En resumen, la sanidad pública ha protagonizado los
últimos meses múltiples protestas en media España que son sólo un
síntoma de un sistema que funciona peor, con pocos medios y demandas
crecientes, que disparan las listas de espera y la desatención, en beneficio de
los seguros médicos y la sanidad privada. Pero los españoles apuestan por la
sanidad pública y piden en las protestas que se refuerce con
más medios y más gasto. Algo que sólo es posible con dos medidas:
un pacto para articular una
nueva financiación autonómica (con más transferencias a las autonomías
con más población mayor y dispersa) y un
pacto sanitario para aumentar el gasto y distribuirlo mejor entre
autonomías. Hoy por hoy, los dos pactos políticos parecen
imposibles. Así que nuestra sanidad pública irá a peor.

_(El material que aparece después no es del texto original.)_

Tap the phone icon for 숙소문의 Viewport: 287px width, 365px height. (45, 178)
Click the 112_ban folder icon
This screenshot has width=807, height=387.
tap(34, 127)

La mayoría de españoles ven claro el deterioro de la sanidad pública, agravado tras la pandemia, aunque son una amplia mayoría los que prefieren que les atienda la sanidad pública antes que la privada si tienen un problema grave. El último Barómetro Sanitario 2025, elaborado por Sanidad y el CIS, refleja una nueva pérdida de confianza de los españoles en la sanidad pública: el 20,2% de los encuestados opina que funciona “mal” (en 2009 eran sólo el 4,1%) y el 27,1% creen que necesita cambios (23,3% en 2009), aunque todavía el 51,7% señalan que “funciona bien” (eran el 72,1% en 2009). A la hora de valorar la sanidad pública, la nota media que dan es 6,02 sobre 10, muy por debajo de los 6,74 puntos que daban en 2019. Eso sí, la nota varía mucho por autonomías. Es mucho más baja en Andalucía (5,37), Ceuta (5,39) Melilla (5,56), Canarias (5,77), Castilla la Mancha (5,99) y la Comunidad Valencia (5,99 sobre 10). Y dan la mejor nota a la sanidad pública de Cantabria (6,68 puntos), País Vasco (6,54), Castilla y León(6,40), Murcia (6,38), Rioja y Baleares (6,35 sobre 10).